After the knee-jerk reaction, the sober questions began to come in. Was this supposed to happen in Nigeria? Was education for an eight-year-old Nigerian not supposed to be free and compulsory all across the land?

In the middle of the public discussion, another video emerged on the social media. A lady paid a visit to the little girl’s school. What emerged was truly shocking. The whole school environment was shabby and dilapidated. The roofing sheets over the buildings were torn and scattered, leaving much of the classroom space exposed to the elements. Students described how they had to huddle in those parts of the classroom where the roof was still intact whenever it rained. When the rain was done, they would spend time baling water out of the class with buckets. A teacher pointed out an albino child who suffered from short-sightedness. As the little boy blinked into the camera, the other children confirmed that he often had to move his desk right up to the black board whenever the teacher was teaching in order to see what was written on the board. The teacher had advised his mother to ‘get glasses’, but she had replied she had no money. Obviously, there was no such thing as ‘School Health Service’ in Sapele.

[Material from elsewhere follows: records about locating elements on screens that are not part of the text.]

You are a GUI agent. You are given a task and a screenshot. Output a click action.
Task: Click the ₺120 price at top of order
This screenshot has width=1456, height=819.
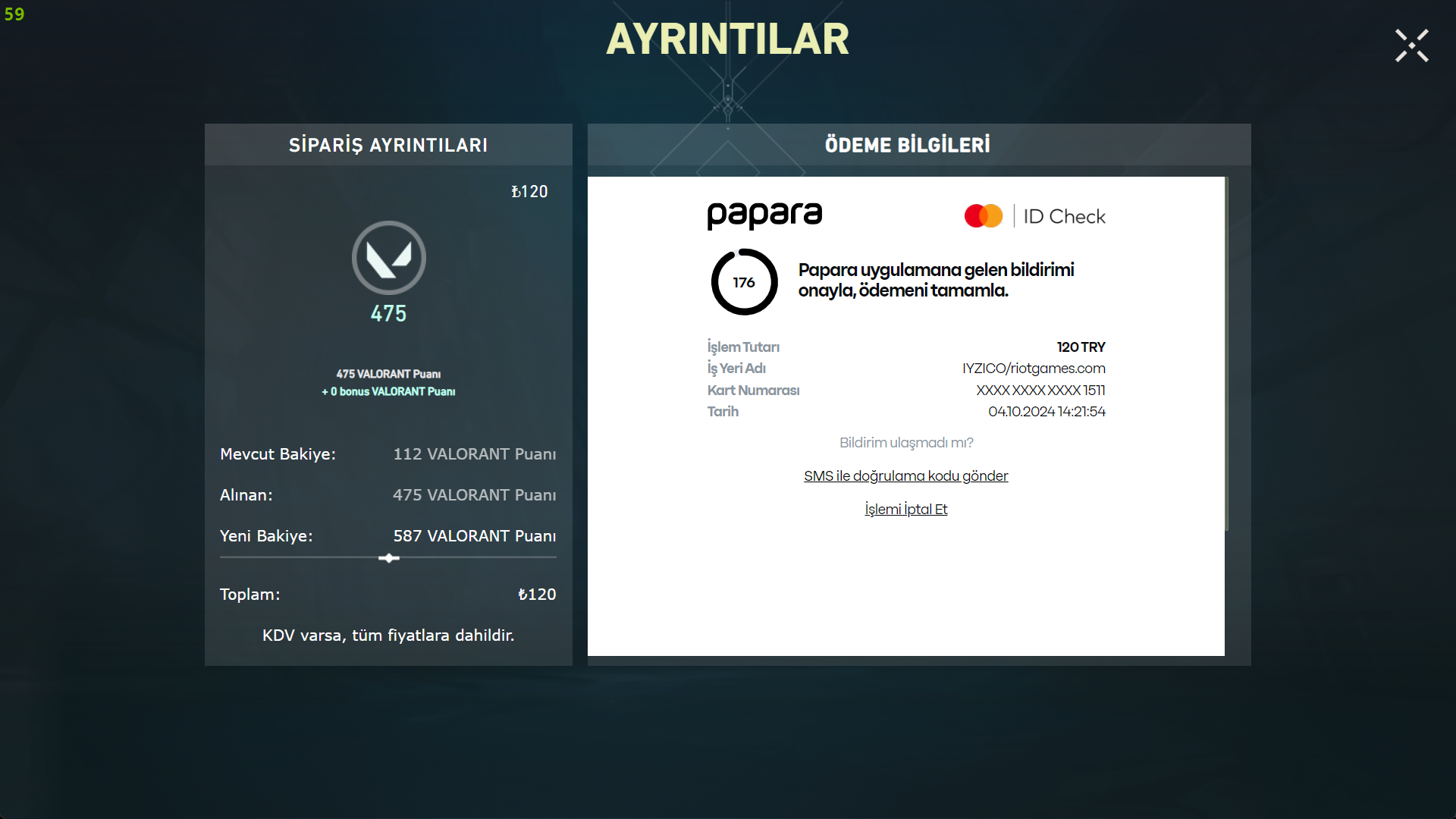pos(529,192)
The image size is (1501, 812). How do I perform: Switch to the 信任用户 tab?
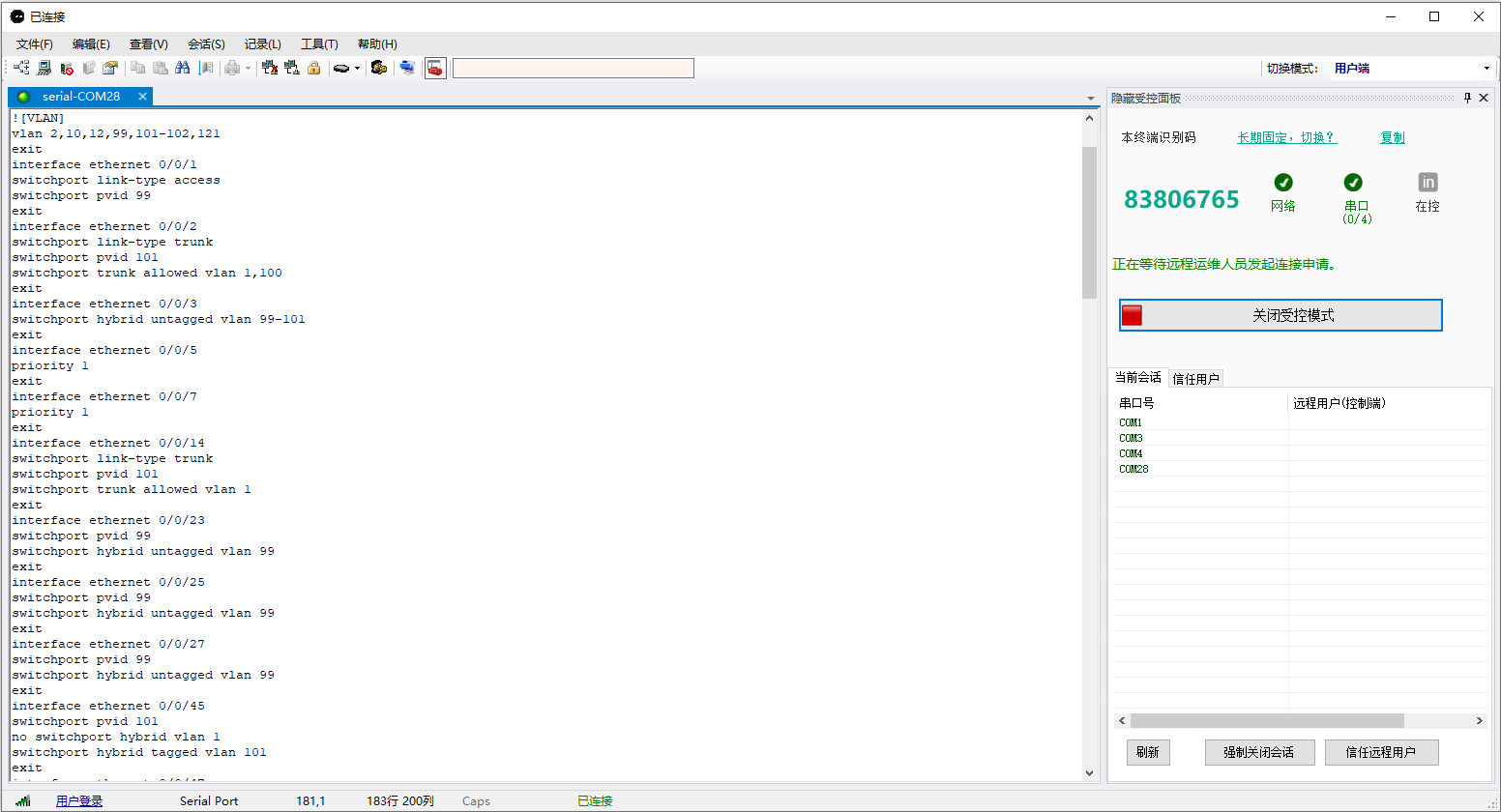pos(1195,378)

It is good that Success now has a scholarship and work is ongoing to fix her school. Somewhere in the mix, it is hoped that someone would remember the albino boy who could not see distant objects – no, not to donate money to him, but to set up a basic school health system that could help thousands of similar children who have simple health challenges that are easily remediable, but which continue every day to impair their learning and their future.

The story of Success is not just about Success alone, or even about Delta State whose government has served their children ill, and whose governor should as a priority move to create a minimum standard of aesthetics and functionality for all the schools in his state. Success’ whole behaviour expresses a cultural eagerness to learn,which is present in Delta State, but which cannot be taken for granted all across Nigeria.

Nigeria, in fact, has the largest population of out of school children in the world. It is an absolute disgrace for a nation that created a Universal Basic Education programme in 1999 which guarantees a compulsory minimum of 9 years free education (6 years Primary, 3 years Junior Secondary) to every Nigerian child. It is a law that has been respected more in the breach than in the observance, which is part of the reason for the crisis in basic education. Another part of the reason is that Nigeria in 2019 is spending only 7.05% of its budget on Education, while Ghana, her neighbour regularly spends 20-40% of its budget in the same cause.

As usual officialdom tries to spin failure to look like virtue. On the website of the UBECommission are a panoply of meaningless data about how many classrooms have been built across the nation and how many text books have been bought. The statistics would have been more useful if they reflected the size of unmet need – how many classrooms that were needed have not been built, and how many dilapidated, almost uninhabitable schools, such as Success’, were waiting to receive attention, whether from ‘federal’, ‘state’ or LGA resources.

Even the scandal of out of school children – the almajiri, the young beggars, street traders, is given a positive spin on the UBEC website. They are engaged in ‘out of school learning’. 

A final note: Education is not just about classrooms but also about parenting. The framers of the 1999 UBE law gave a token recognition to this when they put the onus on parents ‘and guardians’ to ensure children got to school and stayed in school. What they failed to say was what the state would do where there was no active parent or guardian- which is the real problem at the heart of the Nigerian ‘out of school children’ problem. Talking about jailing parents, as the current Minister has said plays well to the gallery, and will work in Delta state, as in Lagos, and Enugu. Butit will cut no ice in Kano state and other places in the north where the real almajiri problem lies and festers.

It is an issue we shall have cause to revisit, because the current situation is a prescription for present failure and future disaster.